▶ Task statement:
Turn the records from the line containing "Screen dimensions: 1568x730" through the end of the records into a two-column CSV with the headers "prompt" and "reply". Use one row per record, put each field in quotes, replace line breaks with spaces, and leave out the pictures.

▶ Available data:
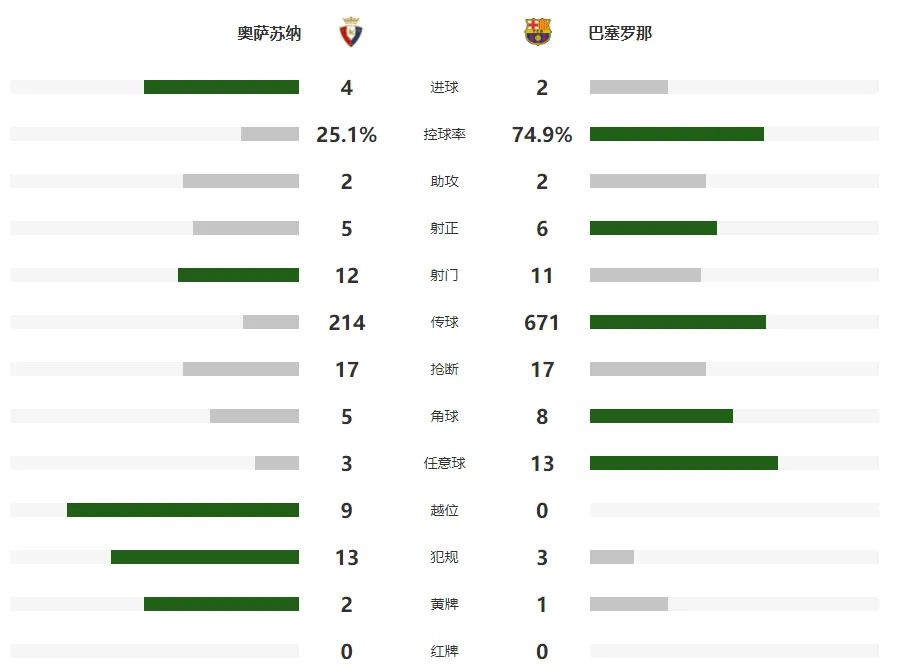This screenshot has height=672, width=898.
Task: Click Osasuna's green 黄牌 bar
Action: point(221,604)
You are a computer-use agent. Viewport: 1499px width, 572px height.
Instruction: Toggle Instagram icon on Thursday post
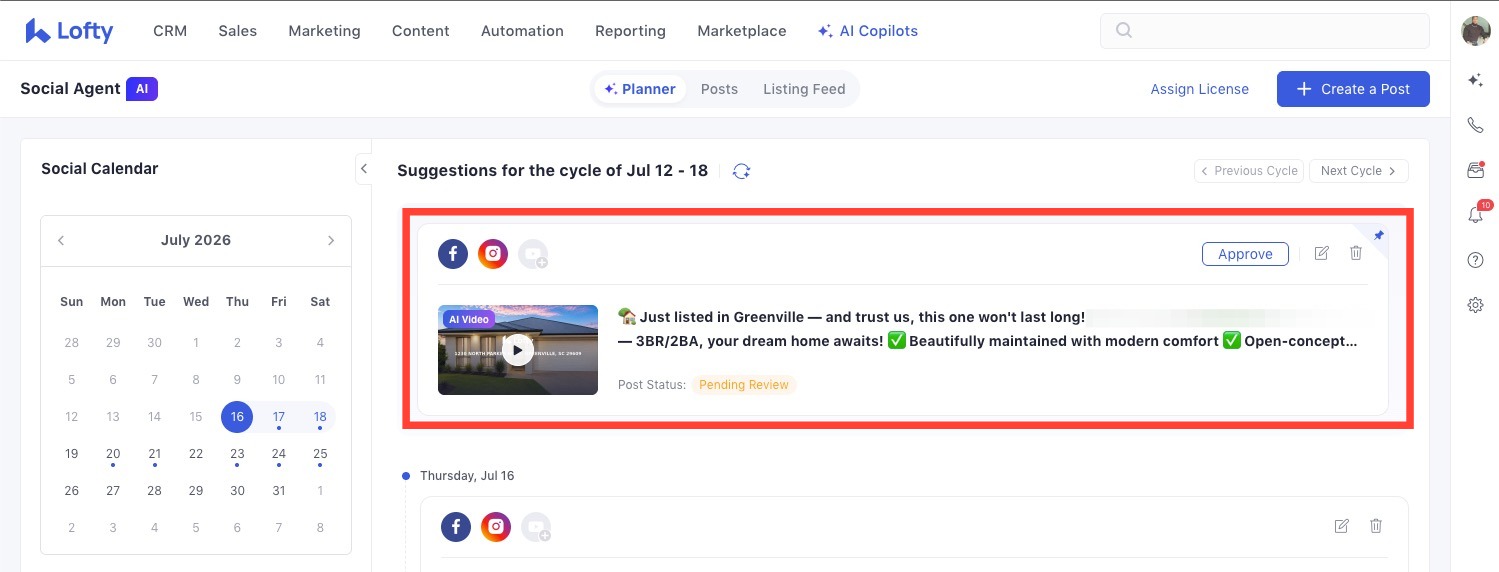pos(496,527)
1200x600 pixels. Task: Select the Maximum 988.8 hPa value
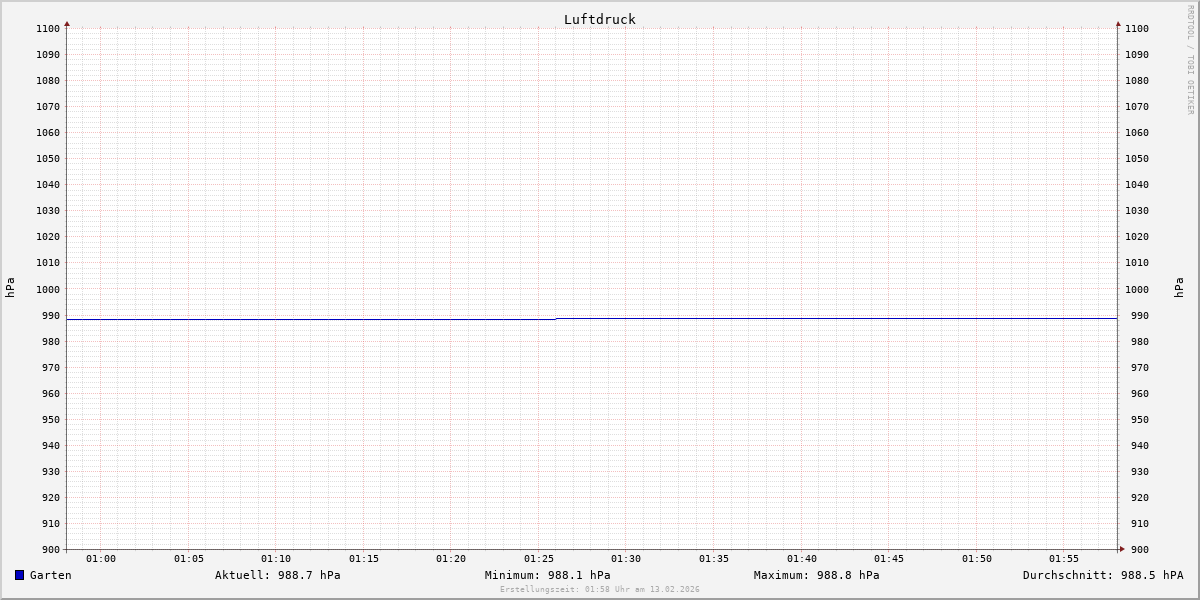click(816, 575)
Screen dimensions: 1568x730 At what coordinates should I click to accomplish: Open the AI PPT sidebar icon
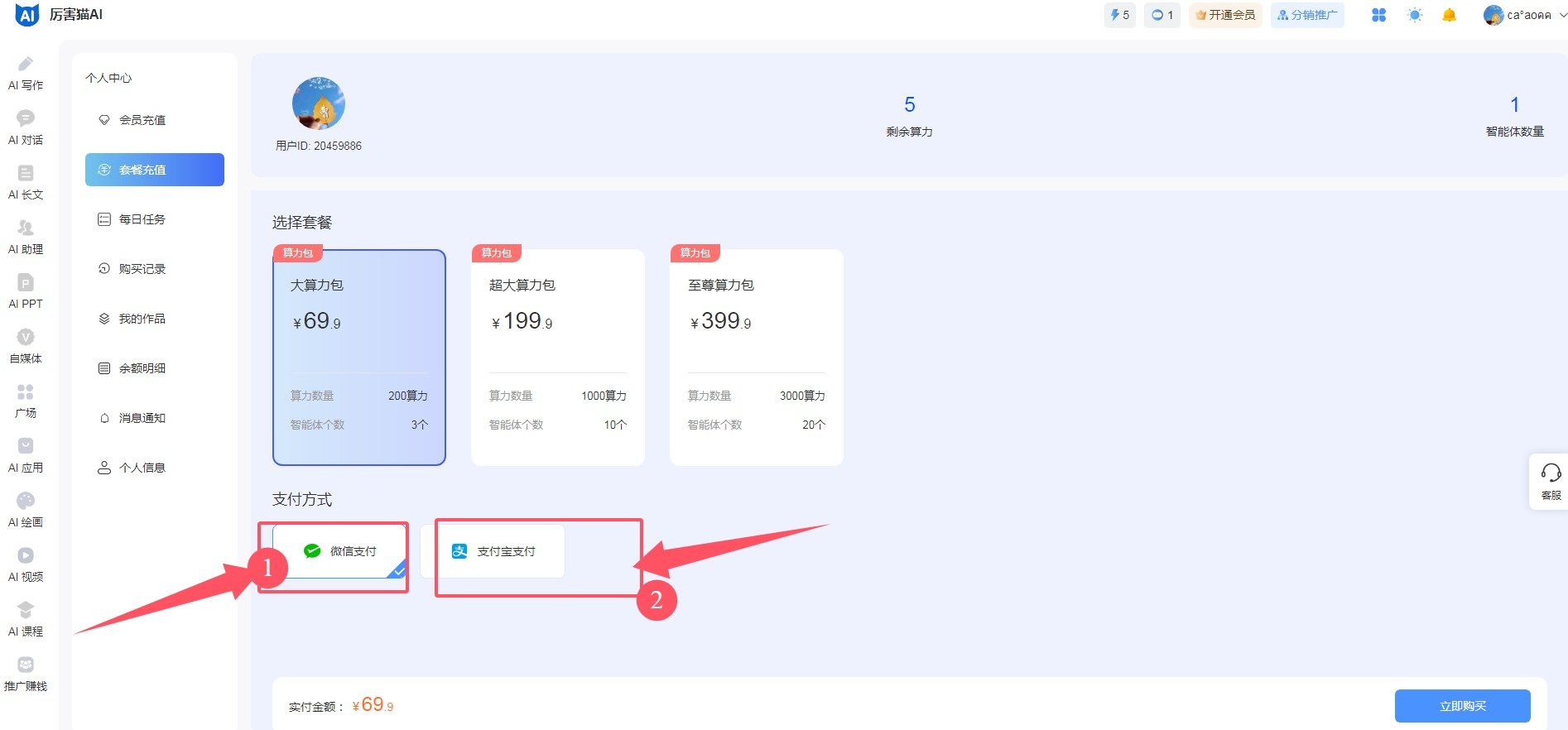coord(26,283)
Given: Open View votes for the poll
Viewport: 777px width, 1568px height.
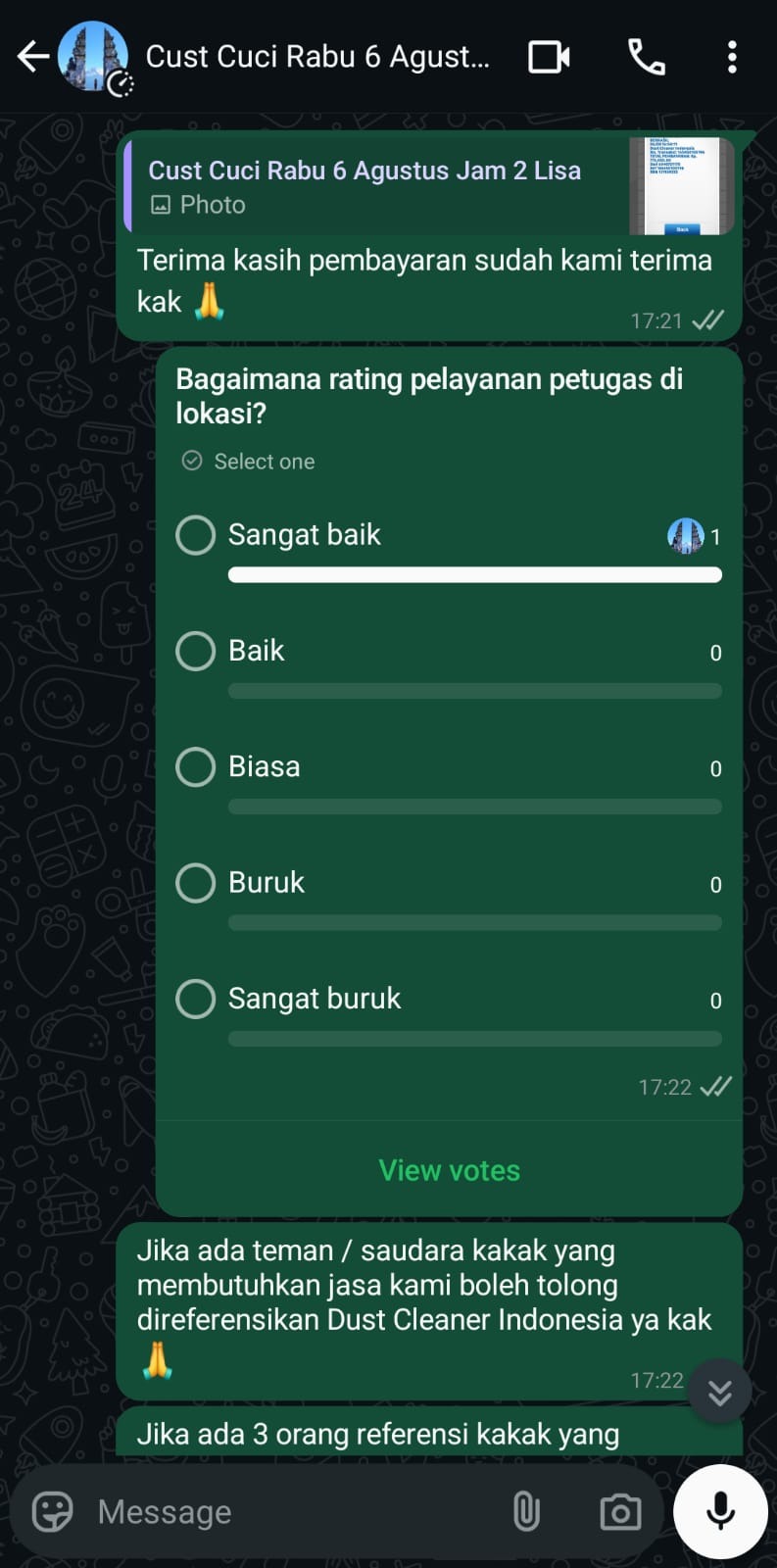Looking at the screenshot, I should pyautogui.click(x=449, y=1170).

▶ Complete response:
prompt,reply
"Screen dimensions: 1568x730 At what coordinates should I click to accomplish: Open the AI PPT sidebar icon","coord(26,283)"
"Given: Open View votes for the poll Viewport: 777px width, 1568px height.","Looking at the screenshot, I should pyautogui.click(x=449, y=1170)."